Servings: 2 medium panettone
- One pack of dried yeast
- 1 cup of whole milk, lukewarm
- ½ cup + 1 tbsp of Brazilian Acacia - Angico (Buy it on Amazon)
- 4 + ¼ cups of all-purpose flour
- ¼ teaspoon table salt
- 3 large eggs, room temperature
- 1 stick of unsalted butter, softened and cut into small pieces
- 2 oz of dried cranberries
- 5 oz of dried apricots, chopped
- 3 oz of dark raisins
- 5 oz of hazelnuts, chopped
- One orange, juice and zest
- Egg white for brushing
- 4 wooden skewers
- In a medium bowl, add the lukewarm milk, add the 1 tbsp of honey and active dry yeast. Stir a little bit and leave it for 5-7 minutes, until the foam appears on top.
- Add in the ¾ cup of flour, mix well, cover with plastic wrap and leave it in a warm place for 30-60 minutes or until it doubles in size.

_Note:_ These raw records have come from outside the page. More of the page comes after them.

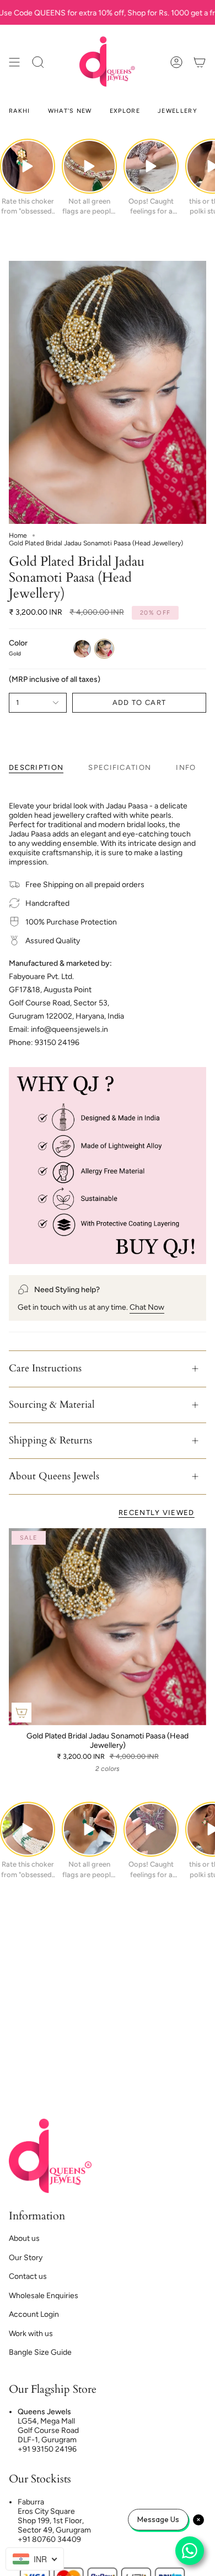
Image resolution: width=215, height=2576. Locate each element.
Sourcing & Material (52, 1405)
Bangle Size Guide (40, 2352)
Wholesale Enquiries (43, 2295)
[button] (38, 62)
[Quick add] (21, 1712)
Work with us (31, 2333)
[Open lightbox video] (27, 166)
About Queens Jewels (54, 1476)
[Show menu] (14, 62)
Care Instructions (45, 1368)
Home (18, 535)
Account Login (34, 2314)
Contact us (28, 2276)
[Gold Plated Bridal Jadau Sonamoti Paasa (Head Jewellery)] (107, 1626)
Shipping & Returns (50, 1440)
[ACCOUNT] (176, 62)
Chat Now (147, 1307)
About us (24, 2238)
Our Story (25, 2257)
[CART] (199, 62)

- In a stand mixer whisk the eggs, add the remaining Angico Honey, orange zest for 1-2 minutes. Stir in the yeast mixture and whisk it until smooth. Using the paddle attachment, continue to mix the batter and start to add the flour, divided into two parts. Add the salt. When the dough will become smooth, switch the paddle attachment into the hook and knead the dough on low speed of mixer.
- Start adding the softened butter with small portions, making sure it is mixing well before the next portion. It will take up to 20 minutes until you add the last butter. Turn the mixer off and let the dough rest for 15-20 minutes. After 20 minutes, continue to knead the dough with the hook attachment on the lowest speed for about 15 minutes (make sure that the dough not getting too hot, otherwise let it rest for another 15 minutes, also check your mixer all the time). You need to knead the dough three times for 15 minutes each and letting it rest in between for 15-20 minutes.
- On the last kneading process, add the dried fruits and nuts. When done kneading the dough, make a ball shape, and put it to the bowl, cover with plastic wrap and clean towel and leave it for 3-4 hours, until it will rise three times bigger. Check the dough, knead it with hands a couple of times and leave it for another hour. After refrigerating the dough for up to 8-24 hours. I leave it there overnight.
- Pull the dough out of the fridge 2-3 hours before you will work with it again, to make sure that it room temperature.
- Divide the dough into two parts, make a rectangular shape and fold it four times and place it into the prepared panettone cups. Cover with a clean kitchen towel and leave for another 2-3 hours to let it rise — Preheat the oven 350F.
- Make small cuts on top of each, brush with egg white, and for the first 15 minutes bake it at 350F, then reduce the temperature at 340F, cook another 12 minutes and finally reduce the heat at 320F and bake for the last 15-20 minutes. Check the panettone with a wooden toothpick.
- After you pulled it out from the oven, using the wooden skewers pass through on the bottom of each panettone, turn it upside down and hang it in the deep pot or something else. Leave them like that until entirely cool, for about 3 hours.